The fact that information about his death arrived by message on my computer seemed appropriate since I had first encountered Palmer in an online writers’ list more than twenty-one years ago during the early adventurous dial-up days of the Internet. We would correspond with others in the group and in personal notes, gaining admiration for one another’s works. Sometimes, in the middle of the night when online access was more available, we’d also meet with other authors at virtual cafés for continuing conversations. Indeed, Palmer and I eventually established a friendship that would grow further when we met in person at a writers’ conference in Atlanta and then at other gatherings on a number of occasions over the years.
Each time we’d gather at a conference in a different city, we arranged to visit interesting sites and we’d talk for hours—often discussing our homes, schools, students, friends, and family as much as our passion for literature or writing. In fact, our outings to different locations frequently stood among the highlights of the conferences.
When we were at a meeting in Washington DC, Palmer graciously took me for a tour of a few historic landmarks, especially the Vietnam War Memorial, which he knew I’d wanted to visit with him because I’d read his prose and poems about a tour spent in the military working as a translator in Vietnam. I’m aware Palmer did the same for other writers as well, introducing them to this world he’d experienced, had meant so much to him, and had greatly shaped his character. Years later, I was honored when Palmer requested a comment from me for the back cover of one of his books detailing some of those war stories.
In New Orleans, Palmer and I would have lunch at real local cafés, where he could introduce me to the spicy regional dishes, and we’d spend evenings at jazz clubs in the French Quarter, comparing opinions on the musicians we both appreciated, as well as the current players in different sports we followed. When we were in Portland the year my university’s basketball team had made the Sweet Sixteen in the NCAA tournament and my alma mater’s team had made the finals, we sat in a bar and watched hours of hoops together.

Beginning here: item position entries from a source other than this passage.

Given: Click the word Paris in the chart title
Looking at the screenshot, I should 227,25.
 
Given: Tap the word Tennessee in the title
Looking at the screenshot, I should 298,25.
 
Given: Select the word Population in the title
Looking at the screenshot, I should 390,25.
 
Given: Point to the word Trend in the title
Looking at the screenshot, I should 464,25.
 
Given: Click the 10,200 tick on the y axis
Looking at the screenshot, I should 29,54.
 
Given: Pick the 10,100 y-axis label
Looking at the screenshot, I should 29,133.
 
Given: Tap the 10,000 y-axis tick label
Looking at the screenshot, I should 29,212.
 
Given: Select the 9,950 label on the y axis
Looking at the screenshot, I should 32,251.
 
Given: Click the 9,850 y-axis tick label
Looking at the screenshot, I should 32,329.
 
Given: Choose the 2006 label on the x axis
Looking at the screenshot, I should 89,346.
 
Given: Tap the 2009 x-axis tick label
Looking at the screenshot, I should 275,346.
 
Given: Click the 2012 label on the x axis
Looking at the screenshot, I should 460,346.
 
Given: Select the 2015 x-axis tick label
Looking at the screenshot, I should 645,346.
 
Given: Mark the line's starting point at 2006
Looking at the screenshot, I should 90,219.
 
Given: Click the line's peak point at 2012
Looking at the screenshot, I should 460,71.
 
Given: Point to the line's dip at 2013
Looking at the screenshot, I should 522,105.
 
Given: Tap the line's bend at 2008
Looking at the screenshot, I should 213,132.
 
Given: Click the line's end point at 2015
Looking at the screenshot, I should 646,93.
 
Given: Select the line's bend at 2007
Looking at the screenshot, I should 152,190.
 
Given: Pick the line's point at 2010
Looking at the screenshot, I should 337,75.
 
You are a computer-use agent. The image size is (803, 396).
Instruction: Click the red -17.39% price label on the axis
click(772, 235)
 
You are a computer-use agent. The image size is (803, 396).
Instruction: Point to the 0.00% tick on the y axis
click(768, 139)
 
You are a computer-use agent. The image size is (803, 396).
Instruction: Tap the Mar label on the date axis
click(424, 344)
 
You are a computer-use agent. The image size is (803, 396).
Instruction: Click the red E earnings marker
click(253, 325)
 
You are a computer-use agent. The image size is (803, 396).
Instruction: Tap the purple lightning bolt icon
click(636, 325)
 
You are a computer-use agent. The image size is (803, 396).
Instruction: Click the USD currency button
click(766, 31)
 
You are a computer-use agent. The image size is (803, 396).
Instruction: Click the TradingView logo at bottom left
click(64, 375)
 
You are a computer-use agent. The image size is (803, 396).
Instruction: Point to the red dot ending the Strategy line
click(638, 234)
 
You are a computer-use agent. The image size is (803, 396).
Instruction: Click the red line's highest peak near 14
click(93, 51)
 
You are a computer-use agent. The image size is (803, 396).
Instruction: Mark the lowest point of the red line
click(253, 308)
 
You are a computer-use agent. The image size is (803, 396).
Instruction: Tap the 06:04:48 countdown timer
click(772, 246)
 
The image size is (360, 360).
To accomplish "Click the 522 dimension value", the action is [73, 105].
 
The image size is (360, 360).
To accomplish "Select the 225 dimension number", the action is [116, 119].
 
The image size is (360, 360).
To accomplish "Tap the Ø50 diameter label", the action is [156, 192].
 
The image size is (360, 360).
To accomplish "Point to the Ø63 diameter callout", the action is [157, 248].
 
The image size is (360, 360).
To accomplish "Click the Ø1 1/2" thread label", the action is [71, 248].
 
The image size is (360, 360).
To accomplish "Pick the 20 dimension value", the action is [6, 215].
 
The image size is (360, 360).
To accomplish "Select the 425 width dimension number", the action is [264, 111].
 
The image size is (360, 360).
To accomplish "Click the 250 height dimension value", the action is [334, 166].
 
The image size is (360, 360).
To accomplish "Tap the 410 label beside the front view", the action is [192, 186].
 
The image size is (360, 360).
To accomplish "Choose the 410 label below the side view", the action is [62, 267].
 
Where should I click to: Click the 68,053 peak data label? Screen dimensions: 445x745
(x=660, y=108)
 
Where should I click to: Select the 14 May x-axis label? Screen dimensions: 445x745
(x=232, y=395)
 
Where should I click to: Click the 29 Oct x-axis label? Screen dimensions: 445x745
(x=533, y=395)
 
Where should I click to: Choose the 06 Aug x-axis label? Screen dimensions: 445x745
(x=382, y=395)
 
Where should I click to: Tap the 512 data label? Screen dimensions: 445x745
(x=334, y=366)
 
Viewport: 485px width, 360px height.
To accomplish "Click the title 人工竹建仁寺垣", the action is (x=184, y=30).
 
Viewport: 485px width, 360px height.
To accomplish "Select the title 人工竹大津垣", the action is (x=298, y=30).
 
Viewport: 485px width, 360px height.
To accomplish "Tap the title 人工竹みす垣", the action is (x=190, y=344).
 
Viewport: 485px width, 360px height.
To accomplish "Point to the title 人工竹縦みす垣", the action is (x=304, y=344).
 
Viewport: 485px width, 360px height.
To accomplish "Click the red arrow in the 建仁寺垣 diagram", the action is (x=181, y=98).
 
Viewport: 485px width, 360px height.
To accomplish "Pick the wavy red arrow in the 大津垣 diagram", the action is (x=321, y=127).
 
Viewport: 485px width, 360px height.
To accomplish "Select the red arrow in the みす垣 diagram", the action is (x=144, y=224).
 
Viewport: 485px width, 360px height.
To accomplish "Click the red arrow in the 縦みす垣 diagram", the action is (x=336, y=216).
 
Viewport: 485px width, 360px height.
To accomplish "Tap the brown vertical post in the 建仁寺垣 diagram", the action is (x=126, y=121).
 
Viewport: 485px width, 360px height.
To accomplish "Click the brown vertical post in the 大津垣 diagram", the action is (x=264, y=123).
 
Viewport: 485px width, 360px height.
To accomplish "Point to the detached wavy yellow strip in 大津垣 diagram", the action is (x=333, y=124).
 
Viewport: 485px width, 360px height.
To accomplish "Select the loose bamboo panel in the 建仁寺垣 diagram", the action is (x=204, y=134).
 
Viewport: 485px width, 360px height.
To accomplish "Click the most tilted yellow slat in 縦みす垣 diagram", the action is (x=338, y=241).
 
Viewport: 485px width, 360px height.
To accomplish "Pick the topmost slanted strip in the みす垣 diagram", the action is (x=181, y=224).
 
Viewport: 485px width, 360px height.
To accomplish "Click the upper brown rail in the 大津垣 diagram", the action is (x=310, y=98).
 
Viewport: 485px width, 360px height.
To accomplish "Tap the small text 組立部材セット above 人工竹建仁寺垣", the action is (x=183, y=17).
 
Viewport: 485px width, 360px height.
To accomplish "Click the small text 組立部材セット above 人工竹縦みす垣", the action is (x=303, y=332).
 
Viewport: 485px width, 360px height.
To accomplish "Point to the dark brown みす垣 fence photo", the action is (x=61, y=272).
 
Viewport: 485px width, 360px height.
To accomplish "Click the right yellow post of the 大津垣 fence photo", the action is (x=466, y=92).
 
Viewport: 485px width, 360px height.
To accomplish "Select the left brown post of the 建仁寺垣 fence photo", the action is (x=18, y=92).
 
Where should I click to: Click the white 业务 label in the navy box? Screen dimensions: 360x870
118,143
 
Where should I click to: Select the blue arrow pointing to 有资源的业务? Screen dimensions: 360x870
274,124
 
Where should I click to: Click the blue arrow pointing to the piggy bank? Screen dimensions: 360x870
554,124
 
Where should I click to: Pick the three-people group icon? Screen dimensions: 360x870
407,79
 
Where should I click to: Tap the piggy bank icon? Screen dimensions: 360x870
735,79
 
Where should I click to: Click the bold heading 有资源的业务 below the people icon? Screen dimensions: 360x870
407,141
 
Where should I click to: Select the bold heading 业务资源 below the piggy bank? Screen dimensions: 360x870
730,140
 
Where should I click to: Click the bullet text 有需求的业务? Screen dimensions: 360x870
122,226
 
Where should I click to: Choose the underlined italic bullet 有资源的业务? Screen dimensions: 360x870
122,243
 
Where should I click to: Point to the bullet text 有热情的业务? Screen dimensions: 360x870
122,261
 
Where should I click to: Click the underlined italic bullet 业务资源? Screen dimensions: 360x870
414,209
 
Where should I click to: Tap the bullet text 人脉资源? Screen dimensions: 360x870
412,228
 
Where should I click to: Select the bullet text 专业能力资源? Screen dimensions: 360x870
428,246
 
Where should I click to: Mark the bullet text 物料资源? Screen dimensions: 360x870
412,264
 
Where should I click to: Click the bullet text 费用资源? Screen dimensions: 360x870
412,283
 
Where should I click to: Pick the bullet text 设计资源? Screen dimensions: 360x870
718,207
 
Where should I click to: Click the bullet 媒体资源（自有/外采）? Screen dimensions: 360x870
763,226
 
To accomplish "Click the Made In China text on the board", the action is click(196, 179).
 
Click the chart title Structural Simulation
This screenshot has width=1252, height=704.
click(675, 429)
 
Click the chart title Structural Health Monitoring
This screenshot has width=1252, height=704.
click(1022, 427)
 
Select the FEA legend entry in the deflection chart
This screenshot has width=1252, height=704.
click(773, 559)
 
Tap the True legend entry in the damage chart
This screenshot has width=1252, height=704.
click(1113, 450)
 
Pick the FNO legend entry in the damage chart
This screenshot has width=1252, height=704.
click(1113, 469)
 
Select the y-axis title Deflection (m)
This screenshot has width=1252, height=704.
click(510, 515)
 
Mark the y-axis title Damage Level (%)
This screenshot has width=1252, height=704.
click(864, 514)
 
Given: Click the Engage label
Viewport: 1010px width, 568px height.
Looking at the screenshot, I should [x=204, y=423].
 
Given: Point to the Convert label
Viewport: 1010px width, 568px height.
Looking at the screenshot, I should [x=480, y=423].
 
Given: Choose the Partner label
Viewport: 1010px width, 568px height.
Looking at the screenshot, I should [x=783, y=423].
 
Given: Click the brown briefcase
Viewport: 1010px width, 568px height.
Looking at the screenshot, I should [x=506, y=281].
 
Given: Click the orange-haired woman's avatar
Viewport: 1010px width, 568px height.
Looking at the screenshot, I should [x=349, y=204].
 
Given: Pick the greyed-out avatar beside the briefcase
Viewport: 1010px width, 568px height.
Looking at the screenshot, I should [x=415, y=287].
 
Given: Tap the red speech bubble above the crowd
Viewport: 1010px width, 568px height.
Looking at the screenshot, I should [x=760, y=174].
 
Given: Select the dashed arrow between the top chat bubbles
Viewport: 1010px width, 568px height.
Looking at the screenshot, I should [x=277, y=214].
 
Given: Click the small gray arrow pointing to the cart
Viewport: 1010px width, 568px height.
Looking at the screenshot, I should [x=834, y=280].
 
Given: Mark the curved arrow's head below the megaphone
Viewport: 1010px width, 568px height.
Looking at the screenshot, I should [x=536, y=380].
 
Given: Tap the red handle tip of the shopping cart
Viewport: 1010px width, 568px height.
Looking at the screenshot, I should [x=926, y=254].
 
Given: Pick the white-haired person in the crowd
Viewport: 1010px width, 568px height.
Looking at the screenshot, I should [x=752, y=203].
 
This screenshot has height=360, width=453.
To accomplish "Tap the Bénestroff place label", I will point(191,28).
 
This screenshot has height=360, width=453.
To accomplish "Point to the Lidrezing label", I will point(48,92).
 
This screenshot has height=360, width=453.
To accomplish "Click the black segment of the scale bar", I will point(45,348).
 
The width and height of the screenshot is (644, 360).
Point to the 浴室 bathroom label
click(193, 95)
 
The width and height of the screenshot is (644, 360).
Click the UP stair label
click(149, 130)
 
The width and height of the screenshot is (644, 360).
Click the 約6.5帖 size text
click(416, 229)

Over the years, Palmer published two of my collections of poetry, and he also published an anthology of poems from the first ten years of Valparaiso Poetry Review. When I initially explained my intention to compile the VPR poems, he immediately asked me to publish the anthology with Pecan Grove Press. I wanted him to co-edit it with me, but Palmer declined because he thought I should receive all the credit for the journal’s accomplishments.
Palmer had offered his encouragement and his confidence in all my books, a couple of times even before they were halfway developed. His faith in the writers whose volumes he produced for Pecan Grove Press never wavered, and I found the process delightful when collaborating with him as an editor.
Palmer solicited my suggestions for cover art, and he seemed genuinely pleased by the selections I had made. However, during our discussions surrounding the publication of East of Omaha, I confessed to him I had no idea for the book’s cover. After weeks of back and forth, we decided to just brainstorm by mentioning our favorite images. Oddly, the first scene we both chose concerned winter trees with bare branches backed by a bright or dramatic sky. I was especially surprised since Palmer was from Texas, and I didn’t think a cold weather setting would be appealing to him.
Consequently, Palmer found a photographer he knew, one who had taken nature pictures for magazines like National Geographic, and he obtained just such a photo for the cover of my book. When the volume was released, we jokingly agreed it would be our secret that the image was actually photographed in Alaska rather than anywhere near Nebraska.
Since Palmer had expressed a preference among his favorite scenery for a wintry image with a brilliant sky as backdrop for leafless trees, I thought of him when I photographed the sunset above, which I captured recently after learning from Palmer that doctors had told him his time left was limited. For me, looking at this picture immediately brings back fond memories of Palmer, as well as my gratitude for the more than two decades I was privileged to know him and to call him a friend.